— start GIVEN RECORDS —

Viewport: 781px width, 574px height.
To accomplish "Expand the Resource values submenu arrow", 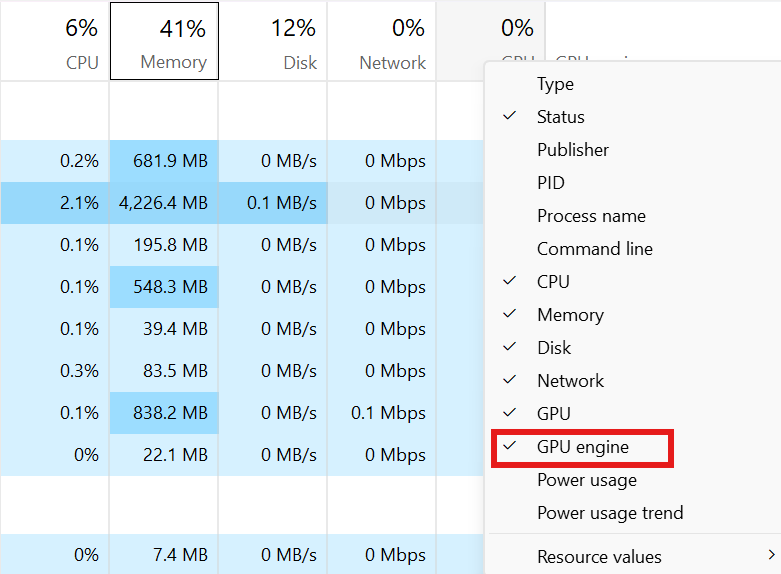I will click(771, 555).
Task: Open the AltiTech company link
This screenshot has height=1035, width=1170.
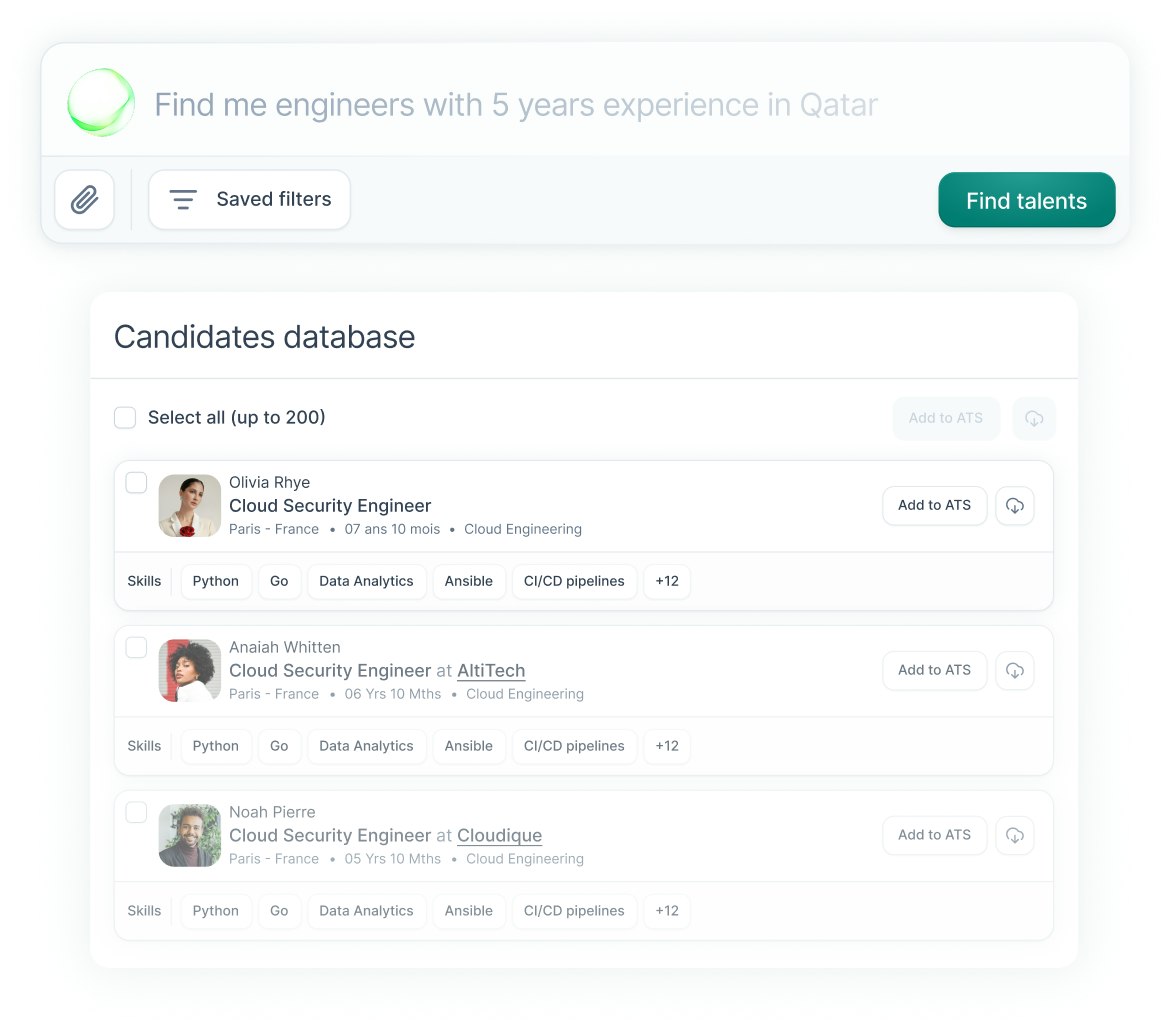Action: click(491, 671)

— end GIVEN RECORDS —
— start GIVEN RECORDS —

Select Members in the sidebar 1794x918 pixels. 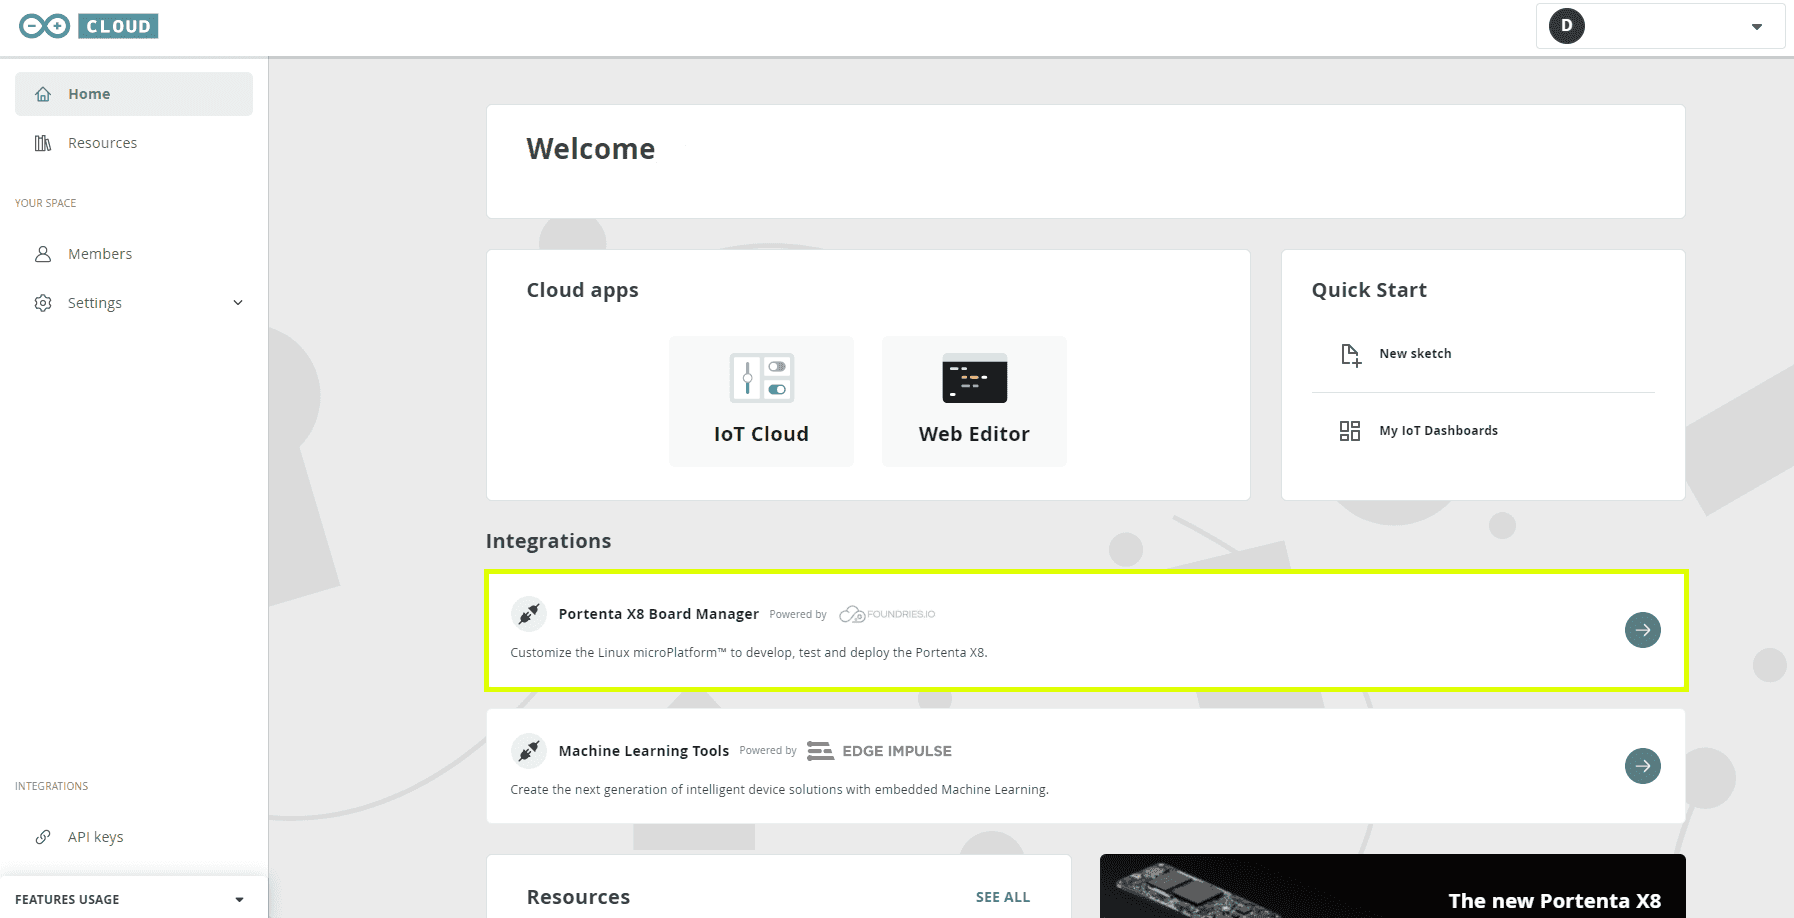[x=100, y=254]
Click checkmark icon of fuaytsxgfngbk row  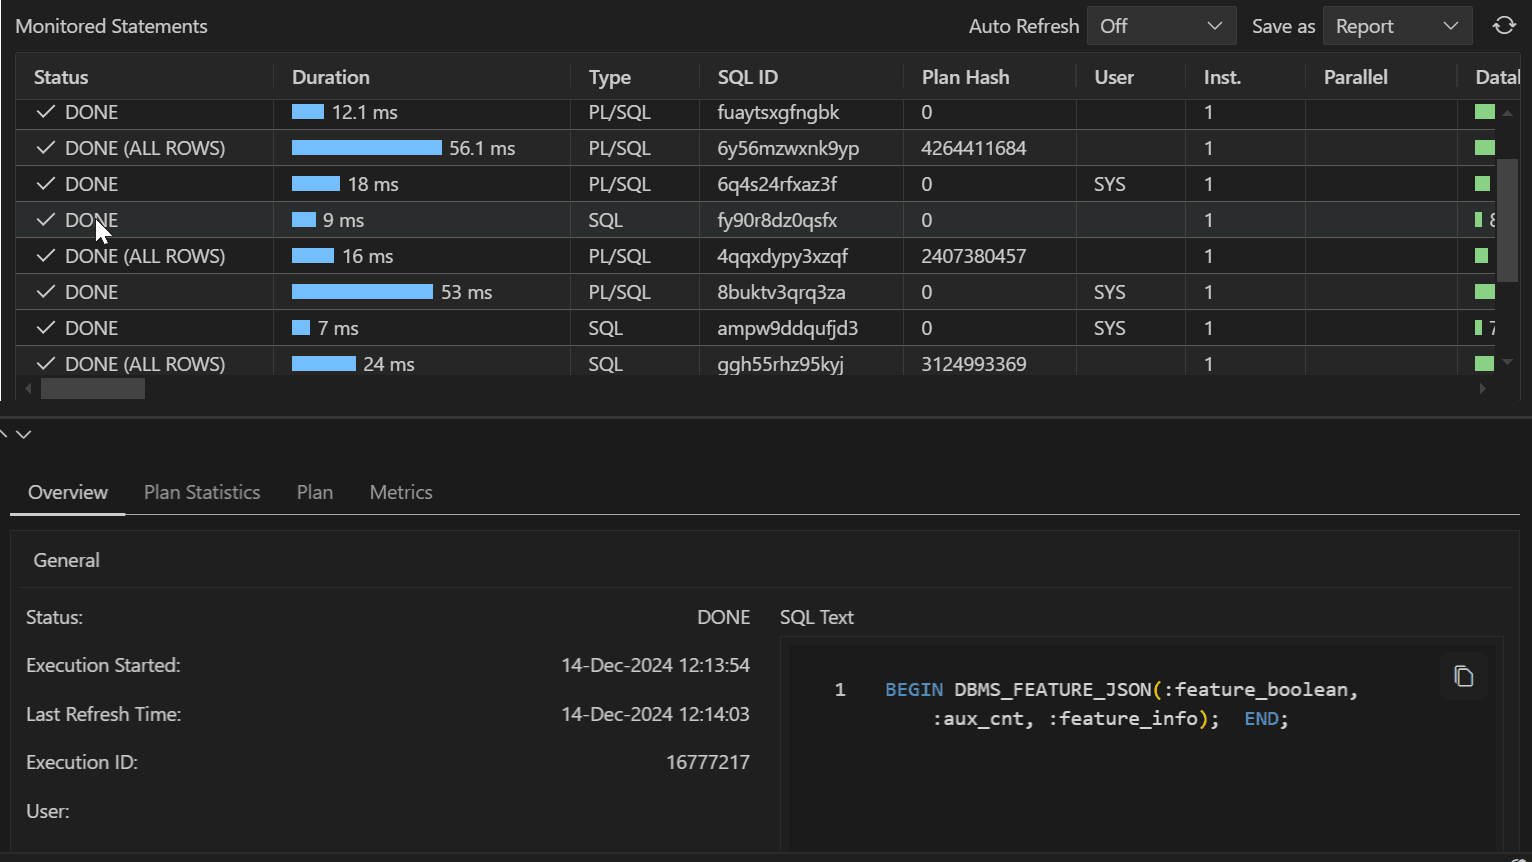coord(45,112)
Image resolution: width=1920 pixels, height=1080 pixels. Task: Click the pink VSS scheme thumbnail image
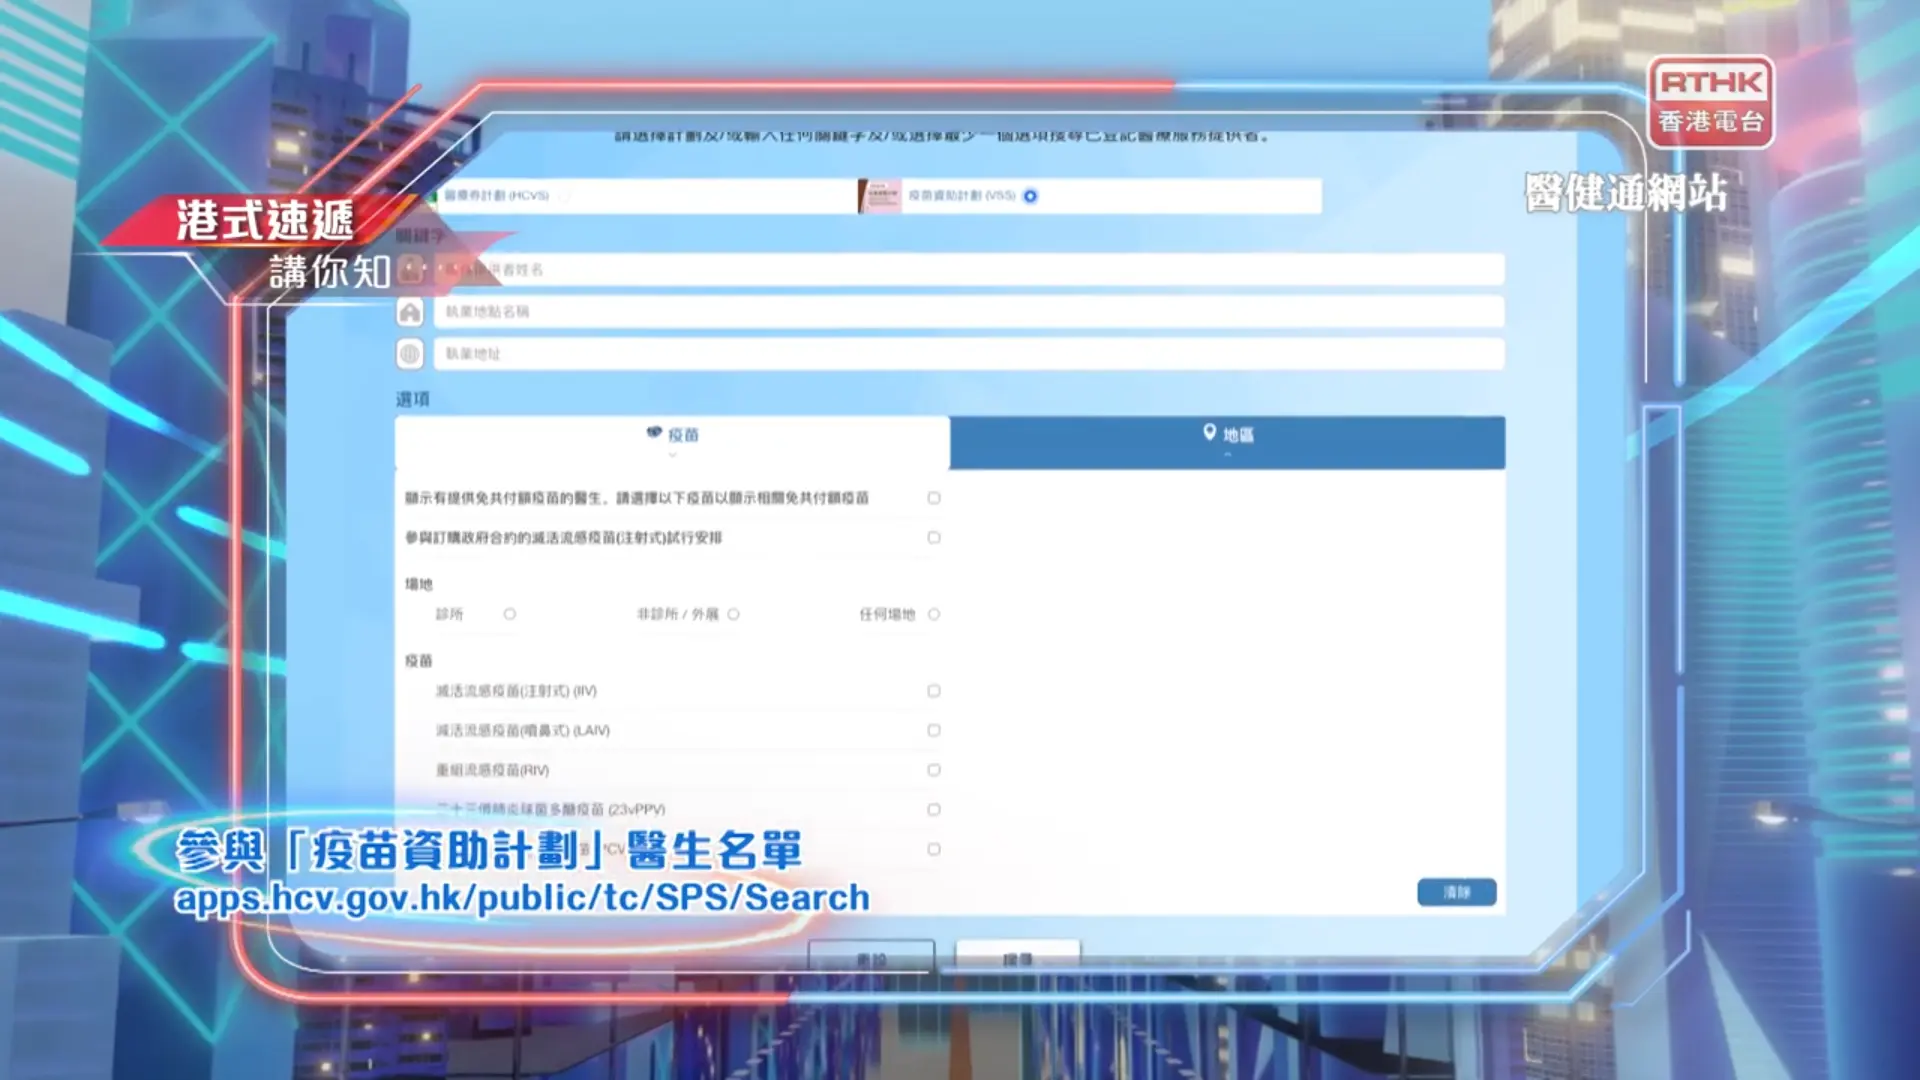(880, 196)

— end GIVEN RECORDS —
— start GIVEN RECORDS —

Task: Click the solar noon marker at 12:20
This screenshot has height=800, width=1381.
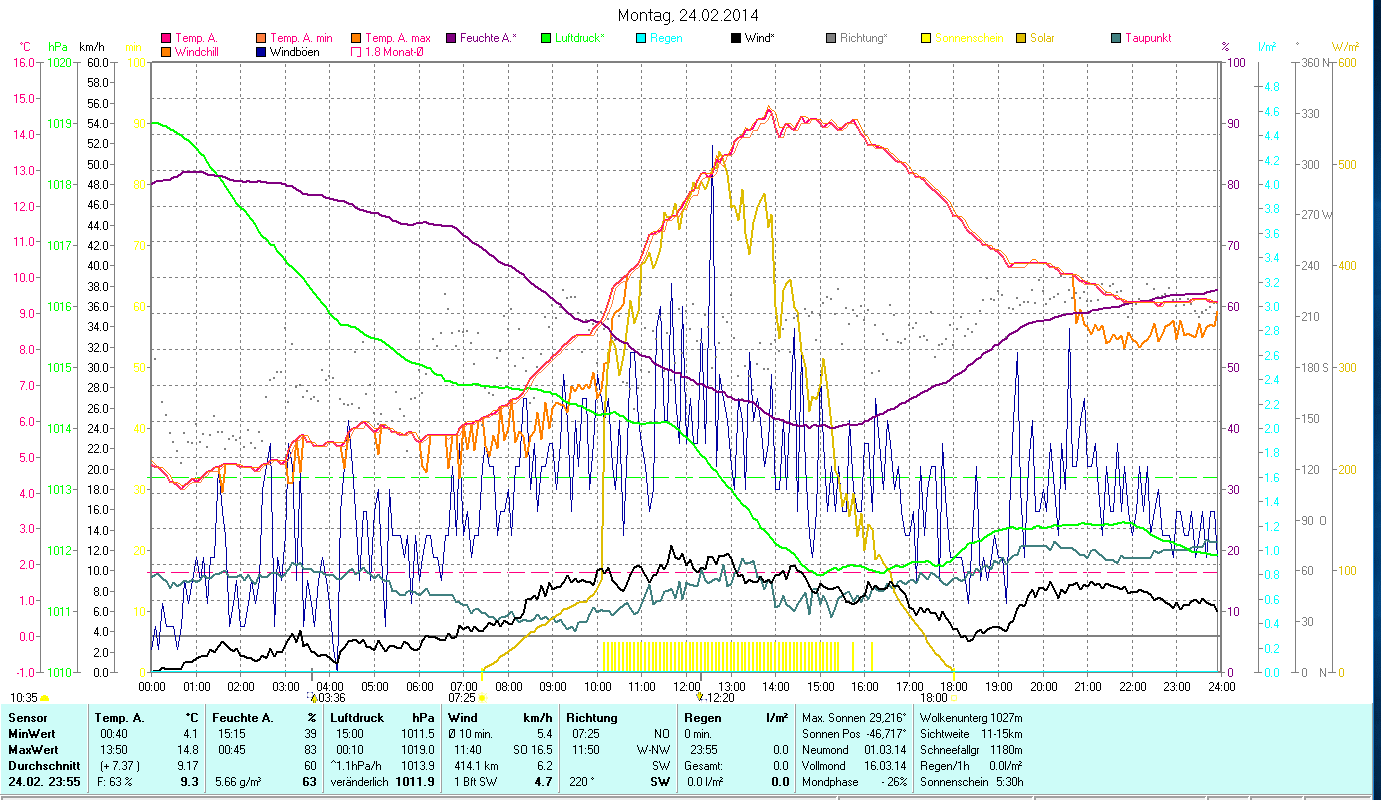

— end GIVEN RECORDS —

_THE TASK:_
Rewrite the entries starting at the line that has "Task: Open the AltiTech company link" and ending after the line that has "Action: click(491, 671)", with "screenshot" changed to "image" and nothing else altered. Leave the pictures out of your answer.

_ANSWER FOR THE TASK:_
Task: Open the AltiTech company link
This image has height=1035, width=1170.
Action: click(491, 671)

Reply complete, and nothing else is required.